Le projet
L’oratoire, construit en 1914 à proximité de la route, sera entièrement restauré (toiture, maçonnerie, façade). Les tombes remarquables feront l’objet de mesures de protection (une cinquantaine de tombes concernées). Enfin, les ferronneries d’art de certains caveaux feront l’objet d’une restauration. En parallèle, une nouvelle signalétique sera installée pour mettre en valeur le site. La restauration s'accompagne d'un projet de valorisation du cimetière pour les visiteurs. La communauté souhaite mettre en valeur ce lieu, en créant quatre parcours traitant des des thématiques suivantes : Art & histoire, Combattants, résistants et victimes civiles, Vie juive, Société civile (maires, députés, industriels, philanthropes, …). Des visites guidées, organisées en partenariat avec l’office du tourisme, sont régulièrement animées sur la thématique de l’histoire de la communauté juive de Belfort. Le cimetière fait partie des étapes de ces visites guidées. Le cimetière, ainsi que la synagogue de Belfort, accueillent près de 2 000 scolaires chaque année. La mise en place d’outils pérennes de médiation permettra de mieux valoriser ce lieu.

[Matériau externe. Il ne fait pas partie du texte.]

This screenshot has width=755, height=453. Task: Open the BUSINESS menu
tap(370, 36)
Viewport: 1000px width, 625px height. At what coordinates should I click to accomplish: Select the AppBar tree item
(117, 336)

Le lieu et son histoire : un cimetière témoin de la présence d’une communauté juive dès la fin du XVIIIe siècle
Si la présence d’une communauté juive est attestée en 1715 dans la localité voisine de Foussemagne, les juifs ne sont autorisés à Belfort qu’à partir de 1791, lors de l’émancipation des Juifs de France. La communauté qui s’y installe dès la fin du XVIIIe siècle, dans la vieille ville, est principalement originaire du Sundgau. D’autres Israélites, fuyant le « Juden Rumpel » de Durmenach en 1848, dernier pogrom antisémite de France, viennent étoffer cette communauté, ainsi que de nombreux « Optants » pour la France, qui quittent en 1871 l’Alsace allemande. Pendant la Seconde Guerre mondiale, environ 250 juifs de Belfort sont déportés. Après guerre, la communauté accueille des rescapés de la Shoah (polonais, allemands, galiciens), puis des Juifs d’Afrique du Nord. Trois maires de la ville, tous inhumés dans le cimetière, sont issus de la communauté juive locale, témoignant de l’engagement de la communauté dans la vie politique de la ville. Le terrain du cimetière, acquis par la communauté en 1811, offre un panorama sur les hauteurs de Belfort. Dans l'allée centrale arborée, est installé un monument aux morts de la Première Guerre mondiale, inauguré en 1921. Le cimetière abrite notamment les tombes de Jacques Dreyfus, manufacturier et frère aîné du capitaine Alfred Dreyfus, ainsi que de Léopold Lehmann, rabbin de Belfort pendant plus de 50 ans.